In summary, each area gets it’s own intercept, but still has a common slope for all other variables.

\[y_{i.Burbank} = -2.25 - 0.023(age) + 0.10(ht) -0.64(female)\] \[y_{i.Lancaster} = -2.22 - 0.023(age) + 0.10(ht) -0.64(female)\] \[y_{i.Long.Beach} = -2.19 - 0.023(age) + 0.10(ht) -0.64(female)\] \[y_{i.Glendora} = -2.13 - 0.023(age) + 0.10(ht) -0.64(female)\]

Let’s look interpret the regression coefficients and their 95% confidence intervals from the main effects model again.

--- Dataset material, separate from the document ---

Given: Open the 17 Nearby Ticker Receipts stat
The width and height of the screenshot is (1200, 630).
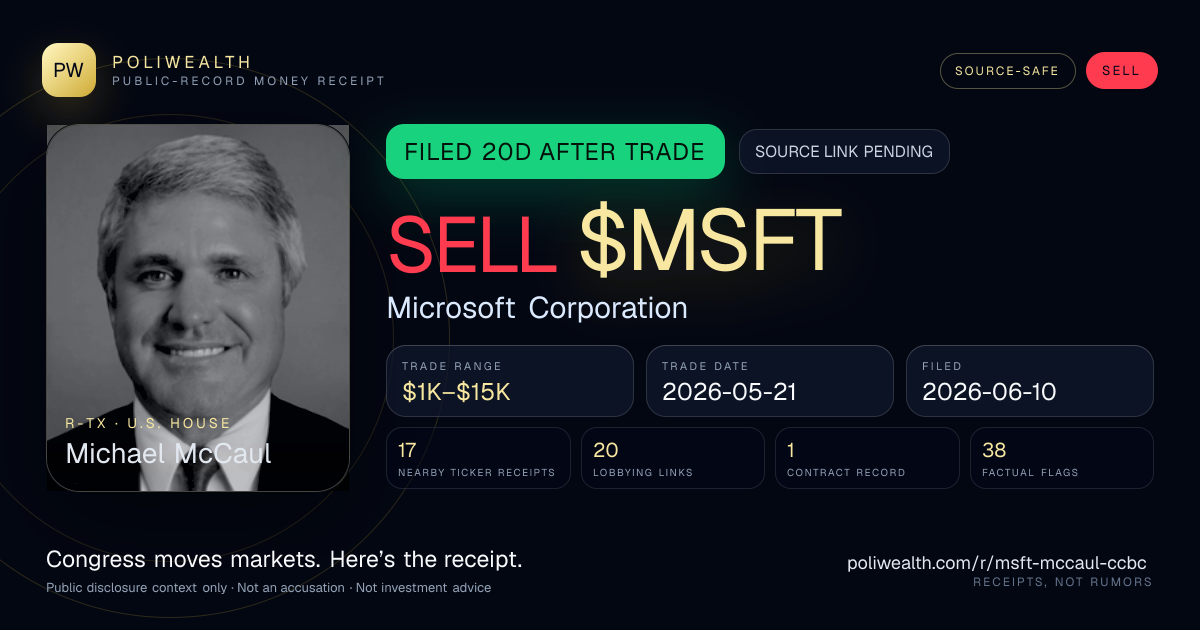Looking at the screenshot, I should 479,458.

lm(fev1 ~ age + ht + gender + area, data=fev_long) |> tbl_regression()
Characteristic Beta 95% CI1 p-value
age -0.02 -0.03, -0.01 <0.001
ht 0.10 0.08, 0.12 <0.001
gender


    M
    F -0.64 -0.80, -0.49 <0.001
area


    Burbank
    Lancaster 0.03 -0.14, 0.20 0.7
    Long Beach 0.06 -0.14, 0.27 0.6
    Glendora 0.12 -0.04, 0.28 0.14
1 CI = Confidence Interval
  • \(b_{4}\): After controlling for age, height and gender, those that live in Lancaster have 0.03 (-0.14, 0.20) higher FEV1 compared to someone living in Burbank (p=0.7).
  • \(b_{5}\): After controlling for age, height and gender, those that live in Long Beach have 0.06 (-0.14, 0.27) higher FEV1 compared to someone living in Burbank (p=0.6).
  • \(b_{6}\): After controlling for age, height and gender, those that live in Glendora have 0.12 (-0.04, 0.28) higher FEV1 compared to someone living in Burbank (p=0.14).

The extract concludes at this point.